We have to admit it. We're going to have to reconsider the existence of a double-jointed hovering chicken. Mr Palma (Kalibo) who told us about the fabulous creature, had also said that when we arrived in Yap, we would be greeted by a bevy of bare-breasted, grass-skirted lovelies, and he was right. OK, so there was only one topless babe handing out leis when we arrived (plus, in this age of equality, a man in just a loin cloth) but the plane had landed at four in the morning. We would normally have considered it lucky if the Immigration Officer had smiled at that time of day.
Although it gave Vanessa, our travel agent, a lot of headaches reorganising the schedule, one of the benefits of having the Pasola brought forward was that we could go to 'The Darling of Micronesia' in time for Yap Day.
The Yapese are really proud of their culture and are clinging to it against a tide of indifference sweeping in from their American-influenced neighbours. Yap Day is a showcase of their traditions, including dance, song, dress, food and practical skills. Set in a large open space in front of a bai (men's hut) was a raised gravel track for the dances, and, just beyond, some shaded areas for the audience.
Between the bai and the dance track were some giant stone discs with holes in the centre. That was the prize money. While Yap uses the US dollar for everyday purchases, for ceremonial or bigger transactions, stone currency is still the preferred method of payment. Continental Airlines might not be too impressed if you rolled a Yapese stone coin up to the ticket counter, but an islander would lend you the cash for the fare, taking the stone as collateral.
And they were, the palm-frond-shaded areas were packed with grass-skirted women, all sat on the ground, while the tourists opted for chairs under a tin-roofed gazebo. Most of the local women wore floral or leaf necklaces and garlands in their hair. When a girl reaches puberty, a string is tied loosely around her neck, with one end down her back, emphasising the curve of her spine, and the other down her front between her breasts. Perversely, for us prudish Westerners, wearing nothing on the top half is considered perfectly acceptable in Yap, but if a woman shows even an inch of her thigh, it is thought to be vulgar. But it wasn't just the ladies in traditional dress.
Young children followed suit, Huggies peaked out from beneath a grass skirt or red loin-cloth, while they happily played in the sun.
The men wore a high cut loin-cloth tied in intricate knots, with hibiscus stems tucked into the front and back like some kind of loose nappy. Flower or leaf garlands decorated their heads and chests making even the most macho, muscular, tattooed male look like a gentle giant.
All of the guys carried man bags - shaped like half moons and woven from a palm leaf. It's where they keep their stash of betel nut, powdered lime and leaves, for chewing.
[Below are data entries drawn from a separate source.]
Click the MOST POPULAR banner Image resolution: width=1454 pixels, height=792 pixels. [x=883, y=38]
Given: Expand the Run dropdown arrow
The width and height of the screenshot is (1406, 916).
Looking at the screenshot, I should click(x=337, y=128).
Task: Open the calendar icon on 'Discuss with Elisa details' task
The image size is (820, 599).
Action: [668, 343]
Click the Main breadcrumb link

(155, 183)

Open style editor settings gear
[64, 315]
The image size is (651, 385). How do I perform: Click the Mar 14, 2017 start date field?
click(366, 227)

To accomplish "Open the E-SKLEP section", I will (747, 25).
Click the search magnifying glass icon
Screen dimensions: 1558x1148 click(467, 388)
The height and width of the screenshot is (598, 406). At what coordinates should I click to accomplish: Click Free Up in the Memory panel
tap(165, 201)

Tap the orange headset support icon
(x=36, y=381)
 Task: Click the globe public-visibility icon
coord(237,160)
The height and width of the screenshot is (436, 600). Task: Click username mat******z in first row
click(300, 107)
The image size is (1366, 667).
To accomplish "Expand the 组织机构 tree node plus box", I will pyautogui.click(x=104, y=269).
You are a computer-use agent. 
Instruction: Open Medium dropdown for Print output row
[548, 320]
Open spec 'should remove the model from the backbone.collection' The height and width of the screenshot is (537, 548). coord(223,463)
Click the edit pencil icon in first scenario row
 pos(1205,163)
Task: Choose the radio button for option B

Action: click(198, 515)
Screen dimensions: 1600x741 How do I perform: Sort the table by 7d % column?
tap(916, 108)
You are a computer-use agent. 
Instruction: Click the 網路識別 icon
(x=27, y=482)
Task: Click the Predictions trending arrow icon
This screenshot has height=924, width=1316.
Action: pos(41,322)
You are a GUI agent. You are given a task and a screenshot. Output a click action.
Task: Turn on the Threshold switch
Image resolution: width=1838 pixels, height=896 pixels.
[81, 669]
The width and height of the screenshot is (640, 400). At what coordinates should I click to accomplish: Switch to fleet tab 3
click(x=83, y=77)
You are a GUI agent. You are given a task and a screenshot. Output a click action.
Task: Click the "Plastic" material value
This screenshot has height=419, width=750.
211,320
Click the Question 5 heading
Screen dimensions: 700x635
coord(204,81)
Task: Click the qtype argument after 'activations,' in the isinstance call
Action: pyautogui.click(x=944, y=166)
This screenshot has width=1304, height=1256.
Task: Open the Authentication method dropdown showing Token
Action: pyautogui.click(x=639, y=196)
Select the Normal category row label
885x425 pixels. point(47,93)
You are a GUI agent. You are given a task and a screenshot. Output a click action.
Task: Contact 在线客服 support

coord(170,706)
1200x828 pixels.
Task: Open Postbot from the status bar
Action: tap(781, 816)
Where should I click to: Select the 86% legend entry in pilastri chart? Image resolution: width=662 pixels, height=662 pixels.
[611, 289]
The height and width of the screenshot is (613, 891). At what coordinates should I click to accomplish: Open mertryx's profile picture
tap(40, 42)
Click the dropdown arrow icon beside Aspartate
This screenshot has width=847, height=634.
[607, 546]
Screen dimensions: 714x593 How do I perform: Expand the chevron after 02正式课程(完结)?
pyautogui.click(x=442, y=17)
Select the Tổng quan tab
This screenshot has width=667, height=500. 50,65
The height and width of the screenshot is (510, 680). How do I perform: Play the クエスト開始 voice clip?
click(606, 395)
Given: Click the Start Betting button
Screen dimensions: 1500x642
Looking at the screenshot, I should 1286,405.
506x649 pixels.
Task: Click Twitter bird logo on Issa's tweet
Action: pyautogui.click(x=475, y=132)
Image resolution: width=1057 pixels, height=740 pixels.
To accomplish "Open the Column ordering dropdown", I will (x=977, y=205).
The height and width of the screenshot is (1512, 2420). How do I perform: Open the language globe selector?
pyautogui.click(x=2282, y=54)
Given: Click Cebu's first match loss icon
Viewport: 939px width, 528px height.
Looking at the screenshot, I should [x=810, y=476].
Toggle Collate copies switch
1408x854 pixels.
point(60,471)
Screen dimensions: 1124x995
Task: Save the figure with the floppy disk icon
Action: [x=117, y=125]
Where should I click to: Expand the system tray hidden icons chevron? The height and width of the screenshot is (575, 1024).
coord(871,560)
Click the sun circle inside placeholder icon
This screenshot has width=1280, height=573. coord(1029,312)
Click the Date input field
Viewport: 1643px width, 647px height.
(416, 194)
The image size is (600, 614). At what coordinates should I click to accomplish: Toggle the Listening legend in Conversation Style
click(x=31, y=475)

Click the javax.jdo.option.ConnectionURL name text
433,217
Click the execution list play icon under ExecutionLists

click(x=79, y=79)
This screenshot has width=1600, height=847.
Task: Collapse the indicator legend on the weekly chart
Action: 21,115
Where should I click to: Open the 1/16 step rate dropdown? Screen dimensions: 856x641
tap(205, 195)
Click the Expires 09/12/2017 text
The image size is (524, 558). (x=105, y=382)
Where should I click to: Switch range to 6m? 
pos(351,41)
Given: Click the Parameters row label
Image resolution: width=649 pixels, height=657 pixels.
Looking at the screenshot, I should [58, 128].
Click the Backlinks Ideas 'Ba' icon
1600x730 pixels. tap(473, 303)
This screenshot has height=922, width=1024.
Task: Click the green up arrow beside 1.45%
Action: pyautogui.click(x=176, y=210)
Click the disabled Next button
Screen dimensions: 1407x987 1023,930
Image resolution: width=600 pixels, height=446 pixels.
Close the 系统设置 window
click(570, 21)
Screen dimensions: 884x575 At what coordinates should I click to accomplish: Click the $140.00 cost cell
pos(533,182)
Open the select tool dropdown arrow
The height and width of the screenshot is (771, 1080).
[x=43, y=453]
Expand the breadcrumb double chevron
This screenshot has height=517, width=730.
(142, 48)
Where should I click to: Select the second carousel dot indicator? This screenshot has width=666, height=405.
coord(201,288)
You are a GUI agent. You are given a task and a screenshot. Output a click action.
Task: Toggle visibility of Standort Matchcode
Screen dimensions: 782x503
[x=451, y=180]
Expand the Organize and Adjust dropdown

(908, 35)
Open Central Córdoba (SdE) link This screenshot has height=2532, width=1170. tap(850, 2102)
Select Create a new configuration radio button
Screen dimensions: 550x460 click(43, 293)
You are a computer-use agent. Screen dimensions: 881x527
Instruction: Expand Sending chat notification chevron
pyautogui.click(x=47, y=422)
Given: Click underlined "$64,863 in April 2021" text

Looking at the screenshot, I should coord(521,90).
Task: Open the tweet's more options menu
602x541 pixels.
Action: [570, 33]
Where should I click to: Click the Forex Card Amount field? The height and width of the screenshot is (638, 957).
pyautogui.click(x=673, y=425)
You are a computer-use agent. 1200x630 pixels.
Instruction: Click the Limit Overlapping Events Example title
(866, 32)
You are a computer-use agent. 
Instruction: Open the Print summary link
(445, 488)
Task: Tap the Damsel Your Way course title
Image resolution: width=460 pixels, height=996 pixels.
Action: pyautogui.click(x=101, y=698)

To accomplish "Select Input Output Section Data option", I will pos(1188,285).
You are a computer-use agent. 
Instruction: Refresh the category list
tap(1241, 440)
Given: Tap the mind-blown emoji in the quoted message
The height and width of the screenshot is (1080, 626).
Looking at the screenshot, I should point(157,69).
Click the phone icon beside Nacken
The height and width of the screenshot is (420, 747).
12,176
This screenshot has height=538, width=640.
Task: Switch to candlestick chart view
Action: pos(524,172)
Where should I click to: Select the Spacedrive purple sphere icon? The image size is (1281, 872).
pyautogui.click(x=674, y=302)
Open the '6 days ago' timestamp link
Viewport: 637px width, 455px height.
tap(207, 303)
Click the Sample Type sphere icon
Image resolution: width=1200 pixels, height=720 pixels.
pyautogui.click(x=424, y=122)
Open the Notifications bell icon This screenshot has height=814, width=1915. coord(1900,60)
At first it's easy to think some form of facial deformity has hit the islanders, but then you realise the swelling is them all chewing a gobstopper-sized mash of betel. Children start taking the mild narcotic from 12 years old, mimicking their elders and spitting the distinctive red juice onto the ground with gusto.
But don't think that the modern world has passed the Yapese by! Along with their traditional dress, the locals wore designer sunglasses, carried mobile phones and even had flashy cameras and camcorders.
Central to Yapese culture is dance, their most advanced art form, and when we arrived the performances had already started. A group of 40 or so women and girls were knelt in a line on the black gravel track in front of the bai. All wore matching grass skirts, but each dancer had added their own individual touches. We struggled to find the right words to describe the 'dance', but the book on Yap we'd bought from the information booth did it far better than we ever could. 'It starts with a clap, repeated over and over until the rhythm is established. From the middle of the line a single voice emits a rasping wail in a forgotten tongue. The microphone echoes her voice across the festival ground. A chorus of voices joins in the chant. In unison the dancers slap the ground, twisting and turning their arms into beautiful shapes. Each dance tells a story and its presentation is precise, even though the tale is sung in an ancient language and that no one is certain of the actual meaning any more.'
The Ladies Sitting Dance was followed by the Bamboo Dance with both male and female dancers - or should that be combatants? The dance is more like a fight as the dancers energetically clash bamboo poles. Replacement poles are on hand for the overly enthusiastic. Sweat was soon running down the dancers' bodies, mingling with the oil and turmeric that had been rubbed into their skin as part of their outfit. It made the islanders look slightly jaundiced. Each dance lasted for about 30 minutes and was interspersed with short, abrupt pauses. The dancing and singing simply stops, the dancers regain their breath and start all over again, often repeating the previous 'verse' with only minor changes.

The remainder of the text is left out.